どうするっと思った瞬間、「Wait」と横から聞こえた。さっき助けた子供が止めてくれたのだ。まだ回復していないだろうに……。
子供はたどたどしい喋り方でどうやら助けてもらったのでやめてと訴えているみたいだった。所々分かる単語でなんとなくだが分かった。
子供のおかげで彼は農機具を置いて落ち着いてくれたみたいだ。そして子供はこっちを見て
「Help everyone」
と、他の皆も助けて欲しいと言ったあと、意識を失ってしまった。青年の方もどうやら俺に助けてほしい様な眼差しを向けてくる。
これはやるしかないか……。俺はその後、最初の子供にしたように残った子供から順番に人工呼吸をしていった。若い大人を含む全員が終わった頃には俺の体は半分くらいの大きさになっていた。

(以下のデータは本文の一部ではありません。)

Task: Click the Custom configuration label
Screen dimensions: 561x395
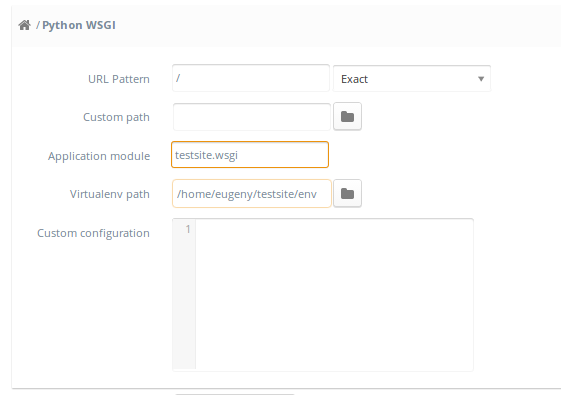Action: click(93, 233)
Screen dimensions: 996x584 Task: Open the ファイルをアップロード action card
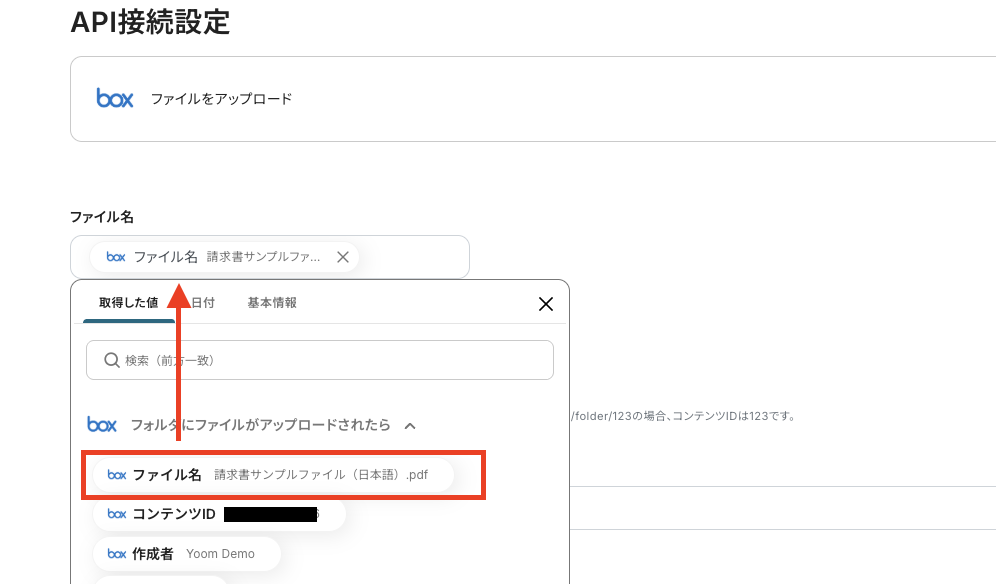500,99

疲労感もすごい、体の動きも鈍くなった感じがする。これどうやったら回復するんだ? 今までこの体で眠気は感じなかったし、食事も出来ない。出来るとしたら空気を吸い込むくらいだ。
色々考えているところでどうやら若い大人たちが少しは起きれるくらいまで回復したみたいだ。しかし、青年に向かって若い大人たちが罵声を浴びせ始めた。
詳しい内容は分からないが、どうやら最初に症状が出たのが青年の彼みたいだ。それで納得がいった。

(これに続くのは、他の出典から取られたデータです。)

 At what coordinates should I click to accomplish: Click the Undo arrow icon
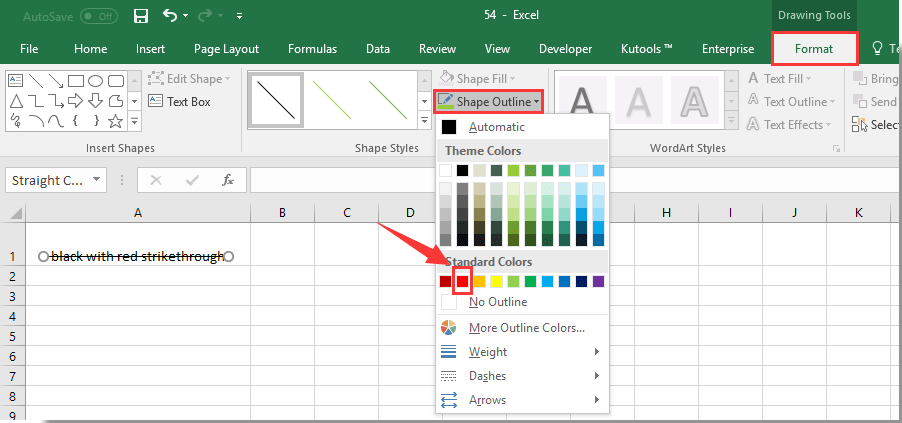(170, 16)
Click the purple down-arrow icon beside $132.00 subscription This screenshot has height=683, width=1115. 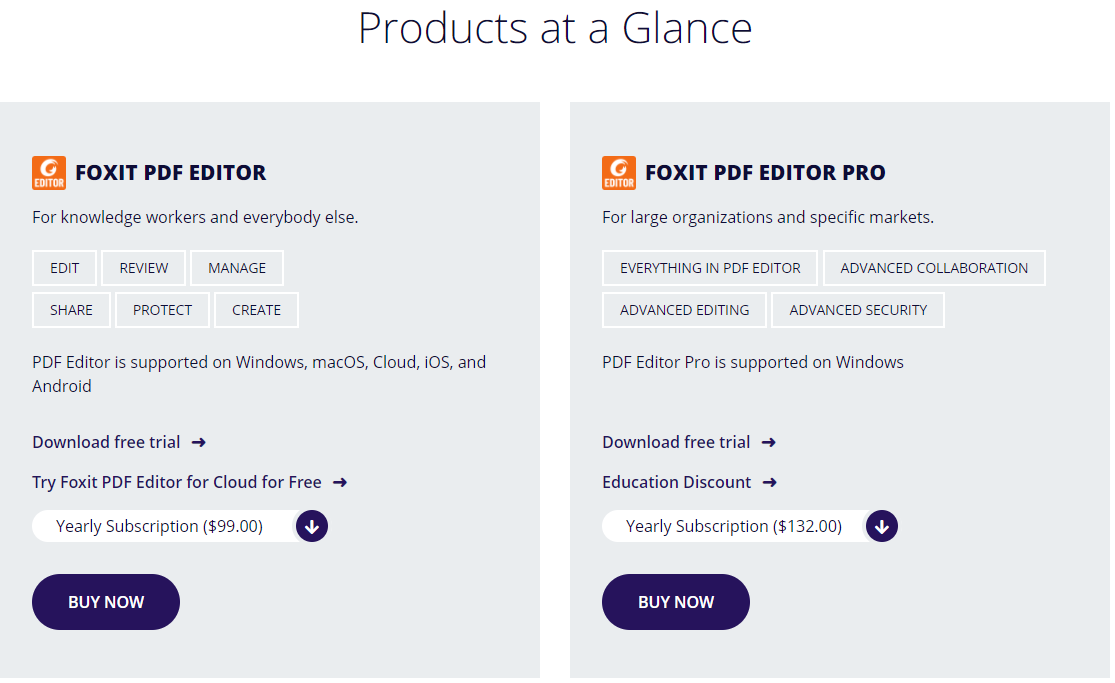[882, 526]
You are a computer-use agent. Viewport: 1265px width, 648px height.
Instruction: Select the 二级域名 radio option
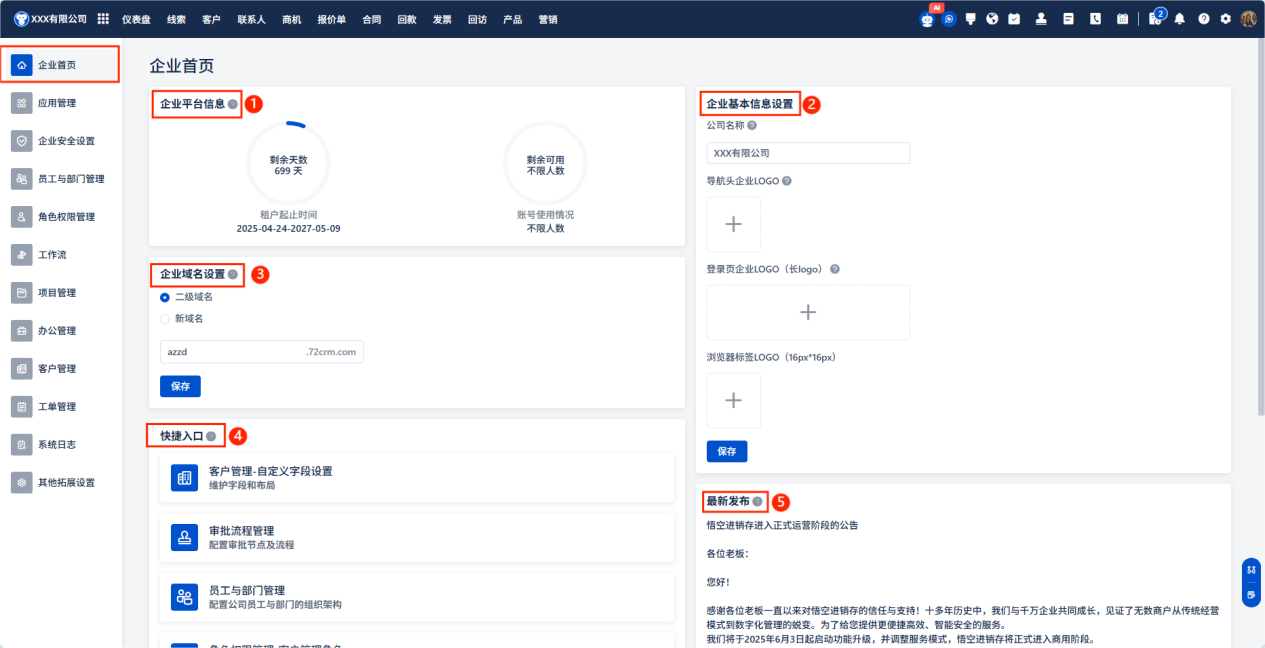pyautogui.click(x=165, y=297)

彼が一番最初に症状がでて回復したから彼だけ動けていたのだ。子供たちも見て見ぬふりで彼を助けようともしない。この疲労感の中、罵声を聞いてると更にどっと疲れてくる。
俺は家の壁の隙間から出て罵声の届かない外周にある馬小屋まで移動し、馬が寝ていたであろう藁床に休憩することにした。その頃には外はすっかり薄暗くなっていた。俺の今の心境みたいだ。
キャラ同士が喋れないとこんなに書くのが難しいなんて…。早く会話させてみたい。